E’ una malattia degenerativa della cornea, la membrana trasparente che compone la parte anteriore del bulbo oculare e che costituisce la prima lente naturale dell’occhio. Nello specifico, la patologia presenta un andamento progressivo, per una ridotta rigidità e resistenza della sua struttura collagene, che si assottiglia e si deforma nella parte centrale, conferendo alla cornea una conformazione a cono. Viene considerata una malattia rara, poiché colpisce circa 2 persone su 1000, in modo più o meno grave, con un’incidenza maggiore in età evolutiva e in alcune famiglie, per la presenza di fattori genetici predisponenti. Predilige i soggetti allergici, per l’abitudine di strofinare gli occhi che prudono, fattore che favorisce una progressiva deformazione della cornea. Se non diagnosticata tempestivamente o non trattata in modo corretto, può portare al trapianto di cornea.
Con quali sintomi si manifesta? E come viene diagnosticata?
Generalmente il cheratocono colpisce entrambi gli occhi, spesso con differente livello di gravità. I primi sintomi sono legati alla protrusione in avanti della cornea; la maggiore curvatura che si viene a creare determina rapide variazioni del difetto visivo, distorsioni delle immagini e unavisione confusa sia da vicino che da lontano, per la formazione di un astigmatismo irregolare. La diagnosi viene confermata dalla topografia corneale, un esame ambulatoriale, non invasivo, che permette di individuare e di quantificare le anomalie della curvatura sui vari meridiani. Con la tomografia corneale è possibile ottenere anche una misura dello spessore in ogni suo punto, mappe delle aberrazioni ottiche e della curvatura posteriore della cornea, dove compaiono le alterazioni più precoci, permettendo di rilevare anche le forme più lievi della malattia e di documentarne l’evoluzione.
Quali sono le ultimissime novità nel trattamento di questa patologia?

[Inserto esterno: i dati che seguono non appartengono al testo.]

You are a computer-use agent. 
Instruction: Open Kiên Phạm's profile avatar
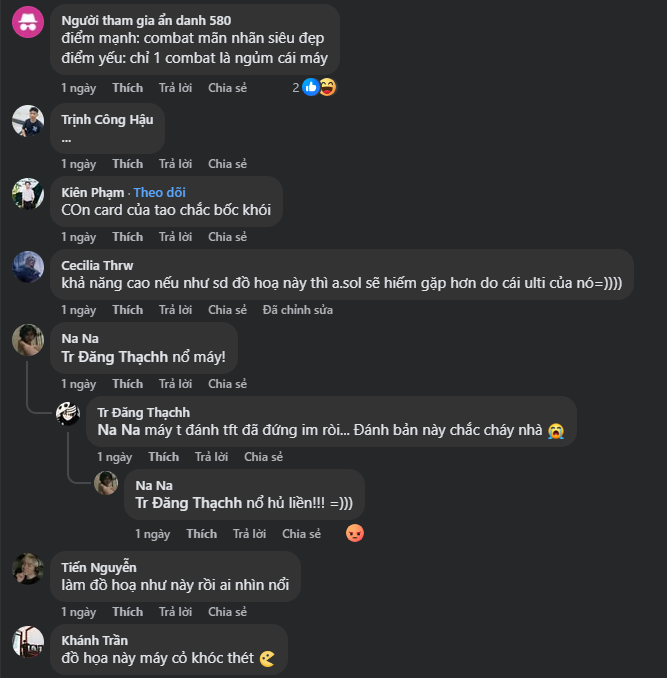coord(28,193)
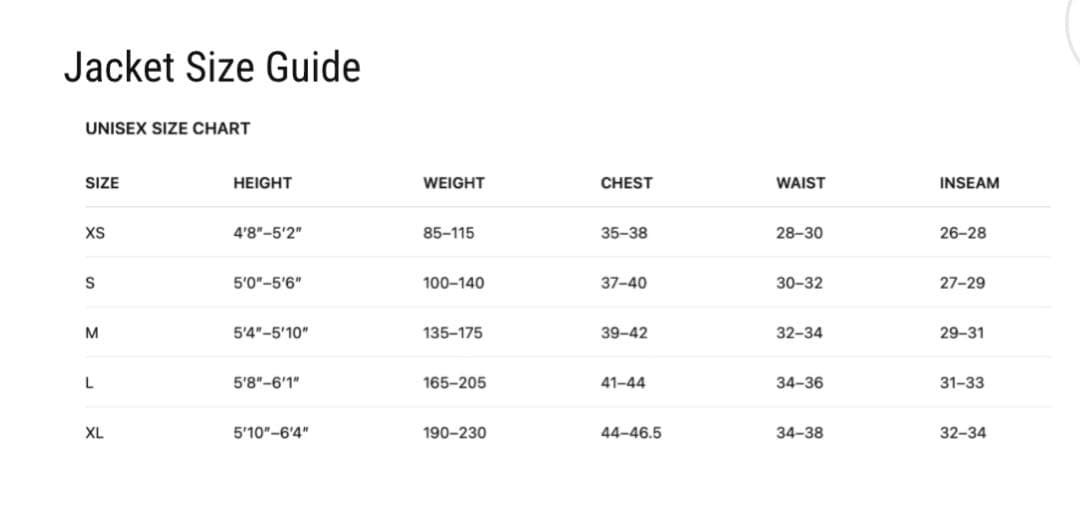This screenshot has width=1080, height=517.
Task: Click the Jacket Size Guide heading
Action: (x=212, y=68)

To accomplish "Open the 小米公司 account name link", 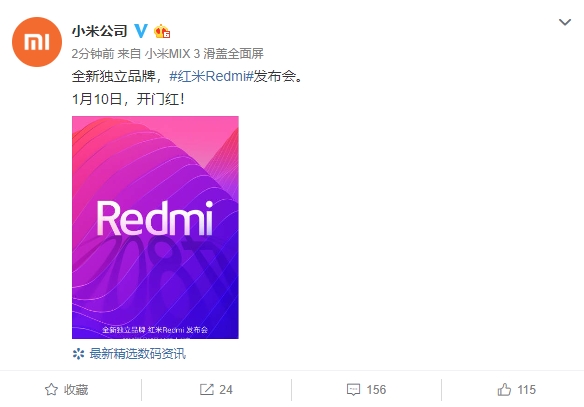I will (x=99, y=31).
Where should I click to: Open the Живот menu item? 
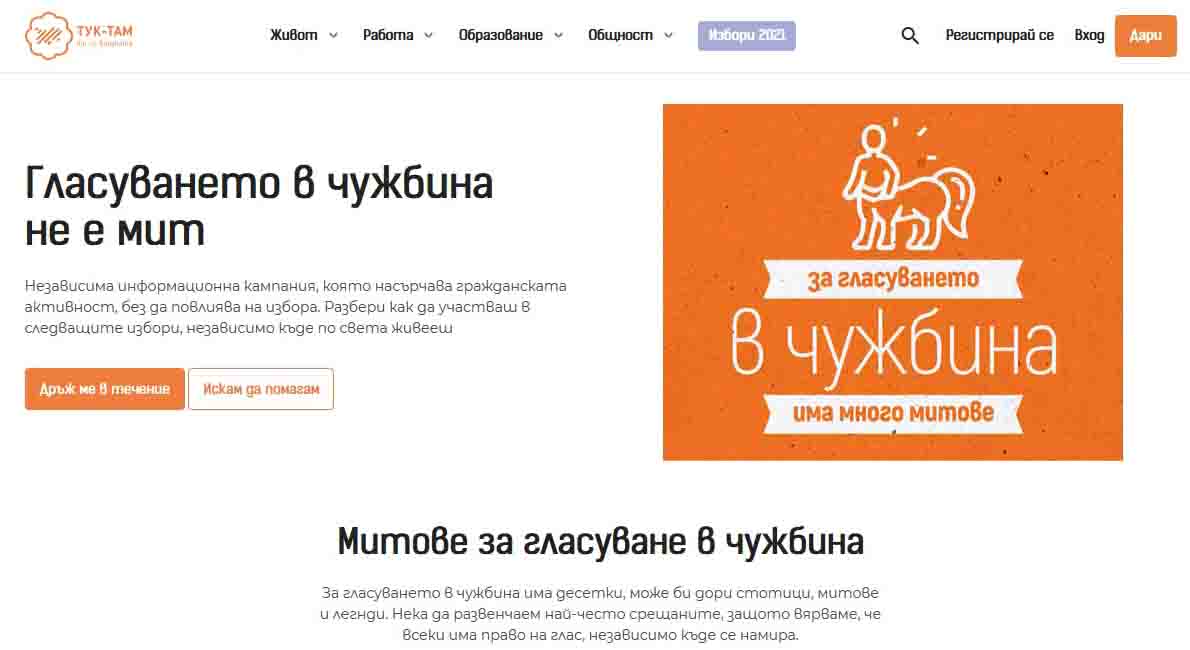294,36
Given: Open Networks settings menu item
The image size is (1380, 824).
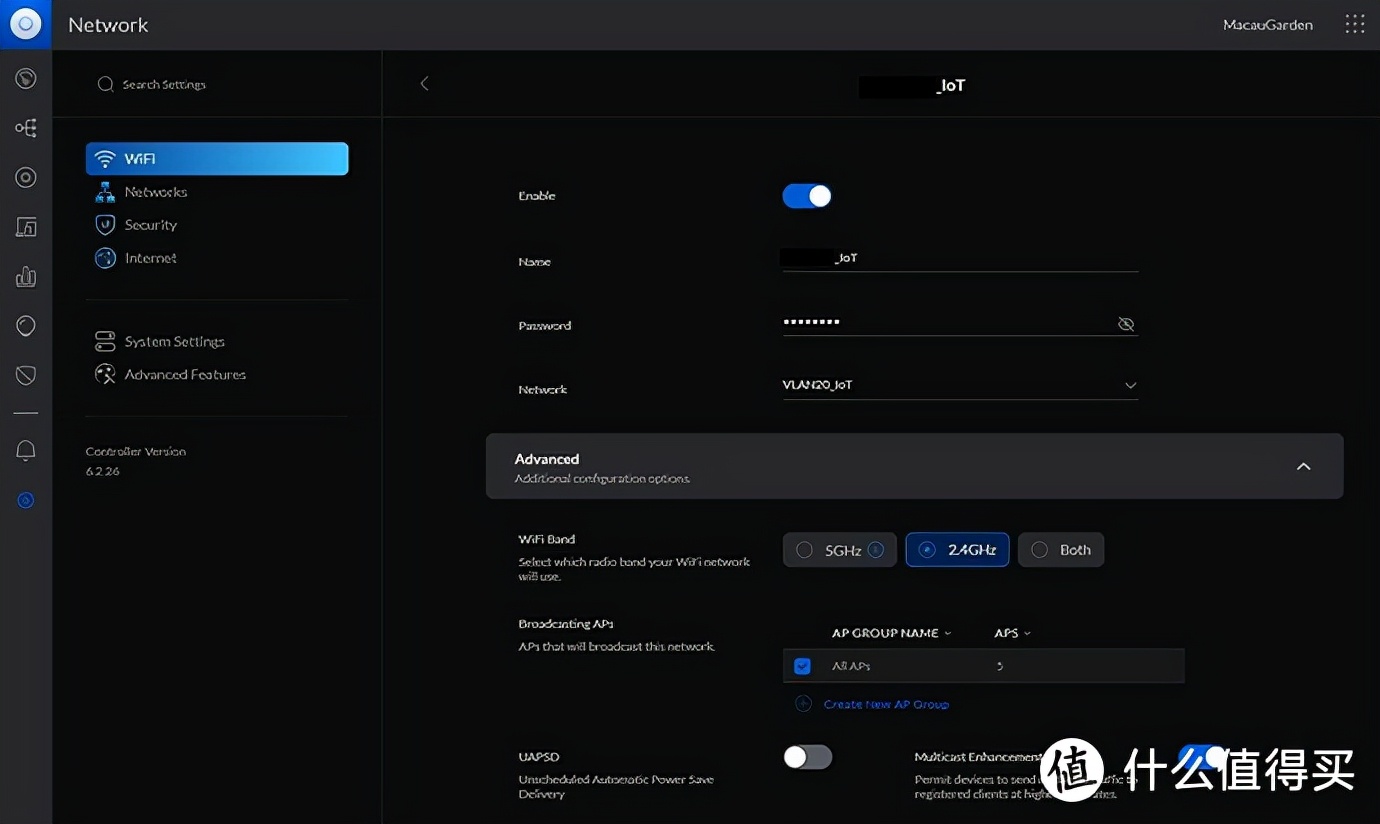Looking at the screenshot, I should pos(155,192).
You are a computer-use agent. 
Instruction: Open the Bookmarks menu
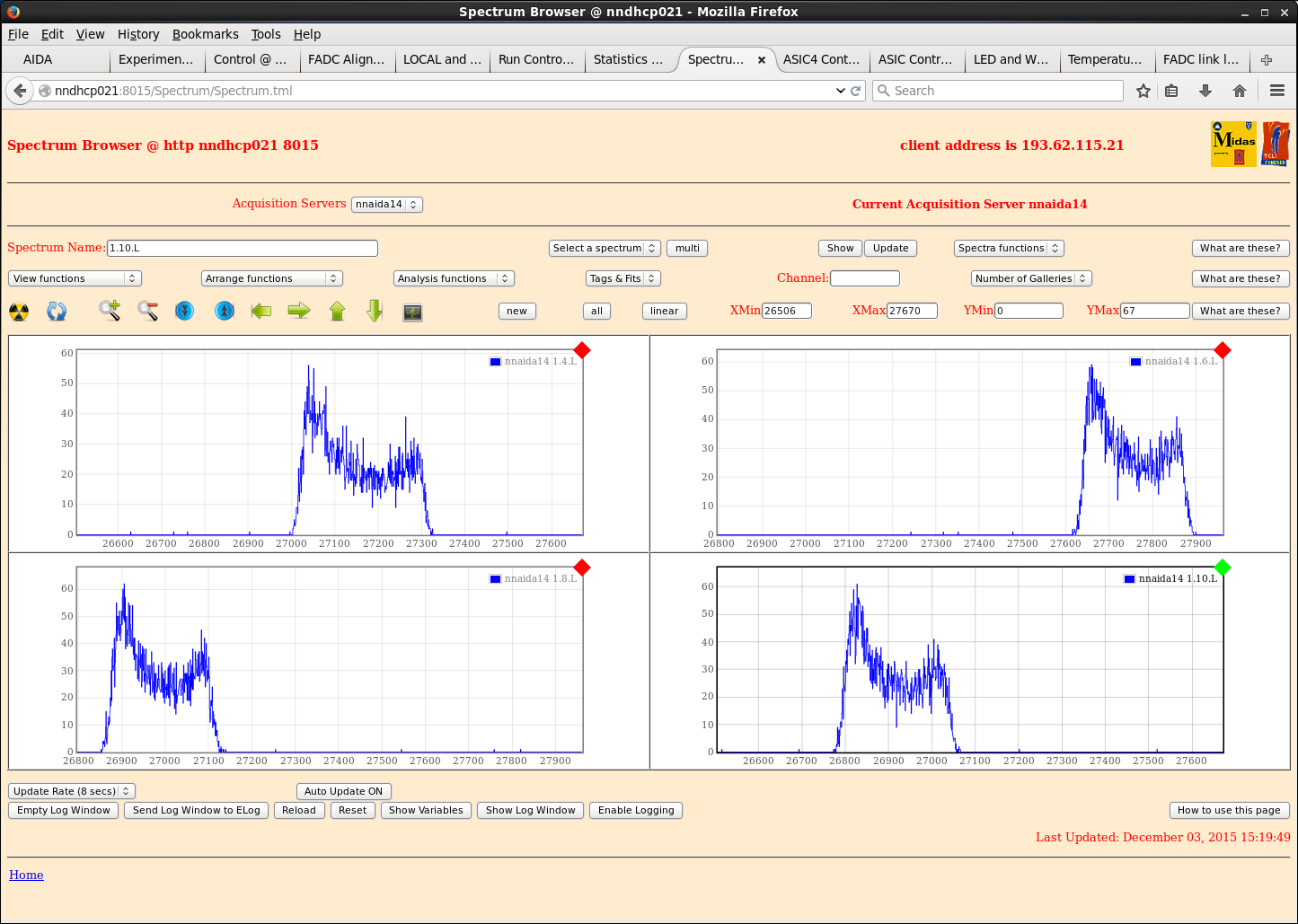pyautogui.click(x=205, y=34)
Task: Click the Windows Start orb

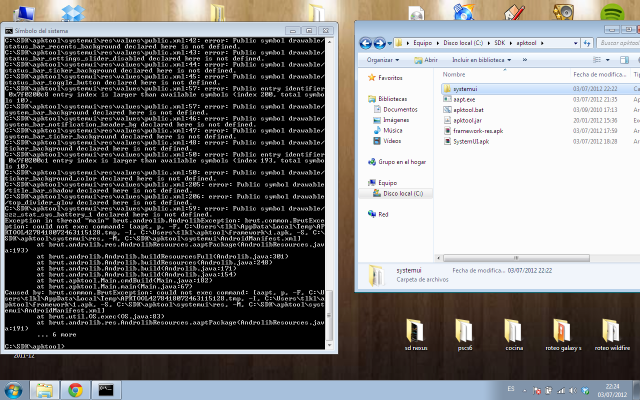Action: 14,389
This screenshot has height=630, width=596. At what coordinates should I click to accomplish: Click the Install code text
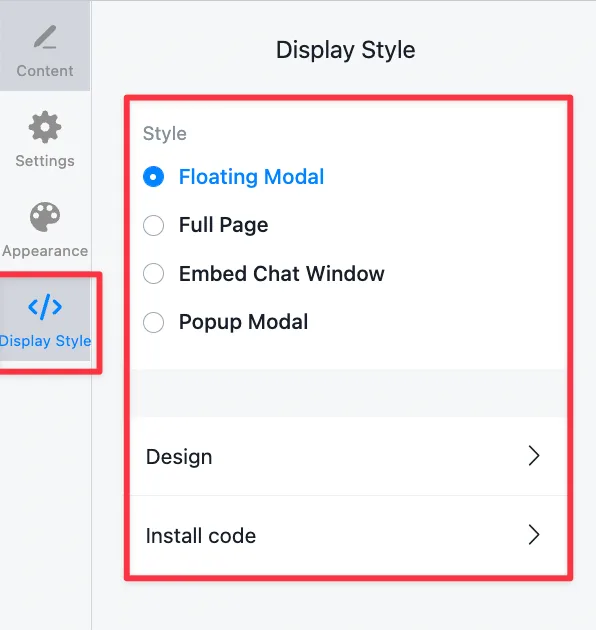pyautogui.click(x=201, y=536)
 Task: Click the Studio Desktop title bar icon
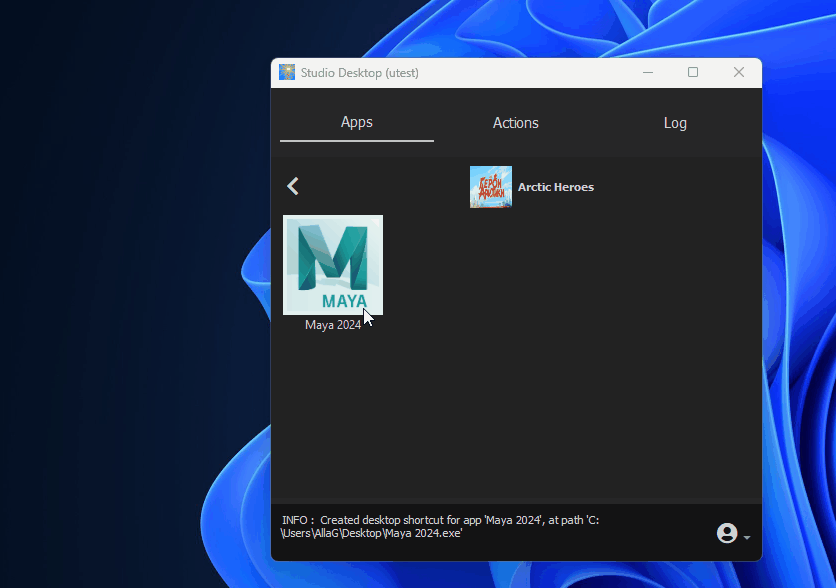click(x=287, y=72)
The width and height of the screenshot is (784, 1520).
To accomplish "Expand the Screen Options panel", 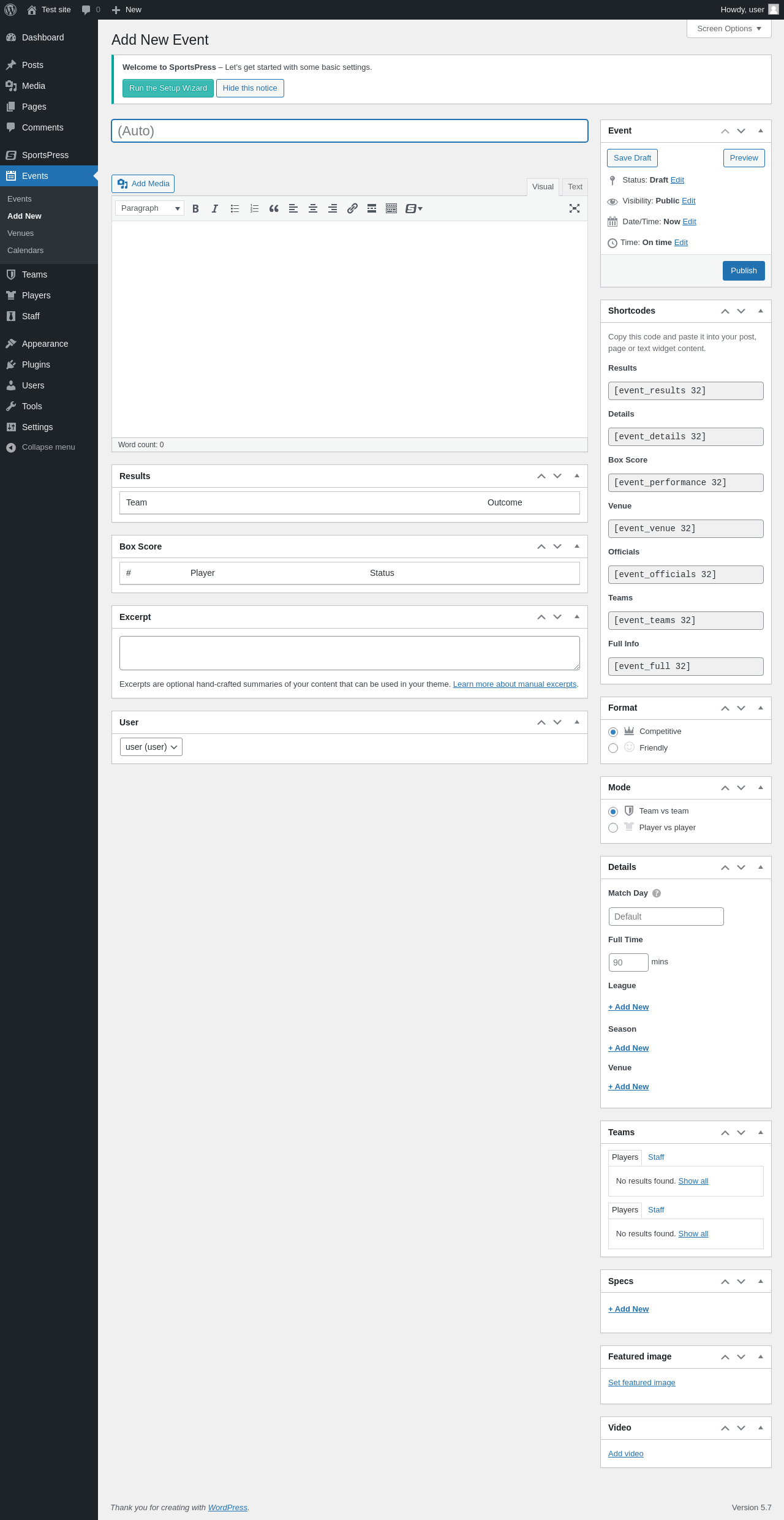I will [x=729, y=29].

Nei casi più avanzati, allorquando non si riesce ad ottenere una correzione sufficiente con occhiali o con apposite lenti a contatto ovvero se l’assottigliamento del tessuto corneale diventa estremo, con rischio di perforazione, è necessario effettuare un trapianto di cornea. Oggi, accanto alla cheratoplastica perforante, utilizzata quando la patologia investe la cornea in tutto il suo spessore, esistono procedure lamellari grazie alle quali viene sostituita unicamente la parte malata, lasciando in situ la porzione sana, con minori rischi di complicanze. Nei casi meno gravi, in fase evolutiva, è possibile ricorrere al Cross Linking Corneale (CXL), una procedura parachirurgica che mira a stabilizzare il cheratocono. Si tratta di un trattamento innovativo a bassa invasività, ideato nel 2006 in Germania, ma successivamente utilizzato in tutto il mondo, che si effettua in anestesia locale e prevede l’assorbimento da parte del tessuto corneale di una soluzione a base di Vitamina B2 (riboflavina) e successiva attivazione con raggi UVA; ne consegue una reazione di fotopolimerizzazione delle lamelle collagene tale da irrigidire la struttura della cornea ed evitare la progressione della malattia. Accanto al protocollo originario, in cui viene asportato l’epitelio corneale, sono state introdotte nuove metodiche di imbibizione della riboflavina meno invasive, come la Iontoforesi, con numerosi vantaggi per il paziente. Recentemente, nell’ambito di uno spin off condotto con l’Università Federico II di Napoli, abbiamo messo a punto un protocollo di trattamento personalizzato, rapido e meno invasivo, con risultati molto promettenti. In conclusione, le attuali possibilità di bloccare il cheratocono ad uno stadio iniziale richiedono una diagnosi precoce, che consente trattamenti conservativi con buoni risultati. A tal fine sono consigliabili visite oculistiche periodiche, soprattutto in caso di familiarità per la malattia.